*TASK INPUT*:
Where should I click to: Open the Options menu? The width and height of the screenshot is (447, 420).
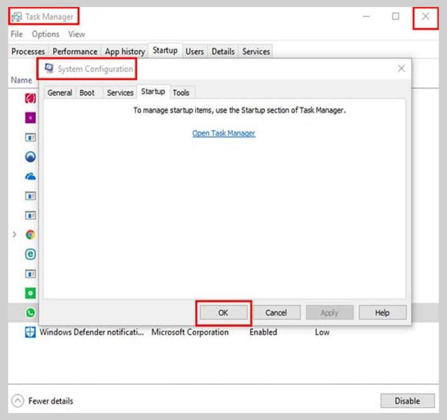click(45, 34)
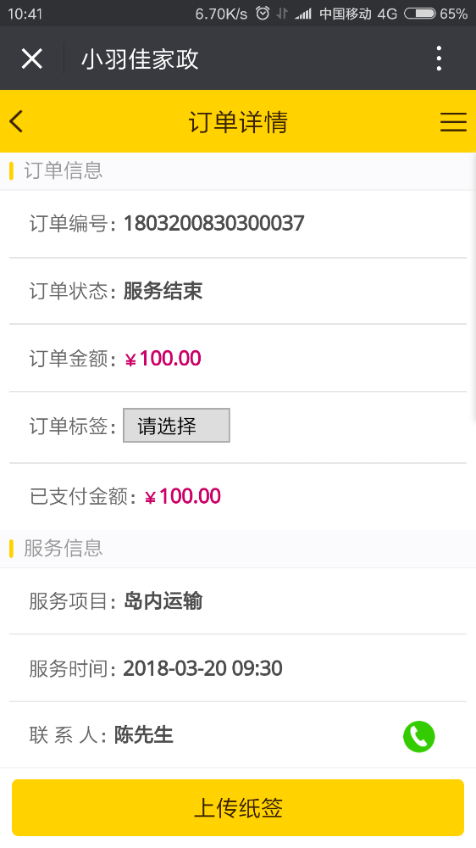The image size is (476, 848).
Task: Select the order number 1803200830300037
Action: (214, 223)
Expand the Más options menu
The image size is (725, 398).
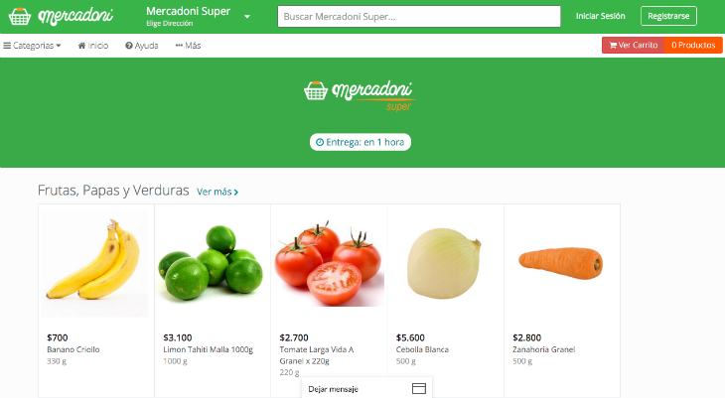(188, 46)
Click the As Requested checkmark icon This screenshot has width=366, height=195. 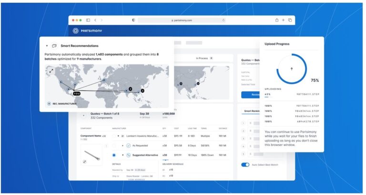[x=128, y=145]
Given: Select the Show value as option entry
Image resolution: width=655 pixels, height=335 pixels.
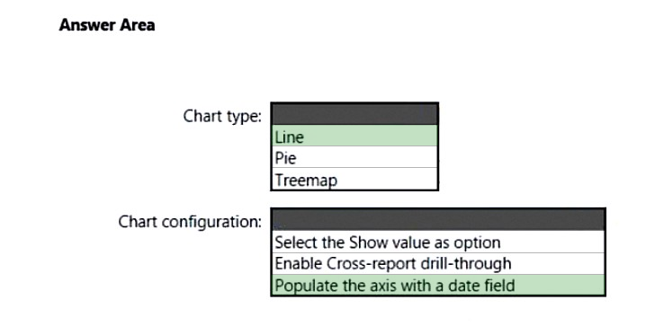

*REQUIREMENT*: Setting the pictures aside, return exactly the lines from the line with "Given: Select the Show value as option entry" through the last line of the listing above.

*OUTPUT OF THE TASK*:
Given: Select the Show value as option entry
Image resolution: width=655 pixels, height=335 pixels.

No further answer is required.